(Exercise input)

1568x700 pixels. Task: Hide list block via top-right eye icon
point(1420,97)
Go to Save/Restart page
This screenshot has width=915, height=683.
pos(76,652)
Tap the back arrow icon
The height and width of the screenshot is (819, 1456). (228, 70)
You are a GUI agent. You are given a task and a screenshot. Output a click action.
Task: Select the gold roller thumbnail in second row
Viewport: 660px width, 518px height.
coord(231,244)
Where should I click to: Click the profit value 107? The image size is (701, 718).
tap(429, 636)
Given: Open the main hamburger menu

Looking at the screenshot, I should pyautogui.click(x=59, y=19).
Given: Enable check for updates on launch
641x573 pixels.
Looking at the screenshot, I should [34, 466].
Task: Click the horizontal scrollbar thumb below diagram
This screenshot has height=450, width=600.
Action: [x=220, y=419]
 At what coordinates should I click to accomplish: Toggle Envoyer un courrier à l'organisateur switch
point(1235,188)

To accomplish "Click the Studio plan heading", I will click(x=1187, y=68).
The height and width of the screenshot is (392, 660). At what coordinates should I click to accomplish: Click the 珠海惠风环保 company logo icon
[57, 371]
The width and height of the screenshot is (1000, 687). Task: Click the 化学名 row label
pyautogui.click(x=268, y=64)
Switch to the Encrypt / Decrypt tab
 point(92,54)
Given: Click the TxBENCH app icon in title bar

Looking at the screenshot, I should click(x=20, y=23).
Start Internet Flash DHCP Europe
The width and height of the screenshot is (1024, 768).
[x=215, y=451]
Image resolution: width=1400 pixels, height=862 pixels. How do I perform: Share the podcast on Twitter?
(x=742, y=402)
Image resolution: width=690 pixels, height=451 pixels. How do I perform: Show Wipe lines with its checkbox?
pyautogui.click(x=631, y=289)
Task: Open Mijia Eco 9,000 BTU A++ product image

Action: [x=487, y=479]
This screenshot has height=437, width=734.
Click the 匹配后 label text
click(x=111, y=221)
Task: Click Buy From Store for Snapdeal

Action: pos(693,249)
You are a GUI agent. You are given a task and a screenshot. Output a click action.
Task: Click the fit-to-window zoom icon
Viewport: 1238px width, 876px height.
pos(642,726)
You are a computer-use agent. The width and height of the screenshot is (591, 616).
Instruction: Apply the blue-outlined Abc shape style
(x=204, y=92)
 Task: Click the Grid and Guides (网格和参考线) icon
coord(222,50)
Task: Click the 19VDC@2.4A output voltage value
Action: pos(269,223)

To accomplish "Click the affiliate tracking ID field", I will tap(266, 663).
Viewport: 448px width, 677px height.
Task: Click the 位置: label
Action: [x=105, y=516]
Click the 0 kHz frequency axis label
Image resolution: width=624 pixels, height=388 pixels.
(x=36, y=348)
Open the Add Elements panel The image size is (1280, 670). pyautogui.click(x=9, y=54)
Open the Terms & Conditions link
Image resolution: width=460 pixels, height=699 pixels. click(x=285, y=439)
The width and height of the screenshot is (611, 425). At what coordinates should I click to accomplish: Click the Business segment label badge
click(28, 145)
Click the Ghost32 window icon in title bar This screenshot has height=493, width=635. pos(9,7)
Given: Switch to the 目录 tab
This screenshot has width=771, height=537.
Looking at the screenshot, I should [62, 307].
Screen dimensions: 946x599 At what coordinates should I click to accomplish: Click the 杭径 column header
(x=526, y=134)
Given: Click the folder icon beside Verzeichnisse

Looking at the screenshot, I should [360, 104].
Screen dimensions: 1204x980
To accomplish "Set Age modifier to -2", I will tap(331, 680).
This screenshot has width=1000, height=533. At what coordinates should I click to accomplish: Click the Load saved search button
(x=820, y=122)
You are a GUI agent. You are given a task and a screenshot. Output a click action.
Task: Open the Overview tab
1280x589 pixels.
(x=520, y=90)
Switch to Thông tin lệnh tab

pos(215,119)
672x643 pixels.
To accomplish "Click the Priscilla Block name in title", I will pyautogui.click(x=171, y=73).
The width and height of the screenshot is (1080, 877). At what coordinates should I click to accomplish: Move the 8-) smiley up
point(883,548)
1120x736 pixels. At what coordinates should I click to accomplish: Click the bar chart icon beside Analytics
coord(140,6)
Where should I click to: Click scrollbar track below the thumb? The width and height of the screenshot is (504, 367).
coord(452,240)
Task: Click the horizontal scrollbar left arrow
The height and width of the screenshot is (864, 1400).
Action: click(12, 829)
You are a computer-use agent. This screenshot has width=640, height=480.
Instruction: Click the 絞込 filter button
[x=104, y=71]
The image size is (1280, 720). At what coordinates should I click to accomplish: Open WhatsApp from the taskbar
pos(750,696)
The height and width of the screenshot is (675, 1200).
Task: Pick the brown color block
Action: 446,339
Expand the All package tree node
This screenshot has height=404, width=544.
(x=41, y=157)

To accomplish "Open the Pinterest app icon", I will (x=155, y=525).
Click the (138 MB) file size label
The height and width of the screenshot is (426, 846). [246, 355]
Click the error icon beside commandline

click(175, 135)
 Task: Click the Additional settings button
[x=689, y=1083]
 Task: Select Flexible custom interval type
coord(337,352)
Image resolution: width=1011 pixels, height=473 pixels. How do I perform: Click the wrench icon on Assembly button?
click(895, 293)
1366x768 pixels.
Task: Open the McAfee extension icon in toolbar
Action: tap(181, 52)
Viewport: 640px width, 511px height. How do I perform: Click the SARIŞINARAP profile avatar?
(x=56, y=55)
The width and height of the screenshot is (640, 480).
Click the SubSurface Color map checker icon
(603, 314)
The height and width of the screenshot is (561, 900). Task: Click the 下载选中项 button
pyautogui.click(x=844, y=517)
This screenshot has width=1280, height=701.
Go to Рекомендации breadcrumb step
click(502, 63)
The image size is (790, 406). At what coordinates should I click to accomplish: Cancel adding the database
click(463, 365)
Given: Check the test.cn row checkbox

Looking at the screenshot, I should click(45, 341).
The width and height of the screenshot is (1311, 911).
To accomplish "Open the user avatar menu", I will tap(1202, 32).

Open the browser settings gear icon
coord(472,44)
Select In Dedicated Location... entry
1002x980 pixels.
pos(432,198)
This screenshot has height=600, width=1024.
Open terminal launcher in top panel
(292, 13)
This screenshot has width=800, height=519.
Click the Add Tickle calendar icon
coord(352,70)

(End Exercise input)

* [What needs to be done]:
Search the entries above for lines holding the string "window", then report only how many there are.

* [Answer]:
2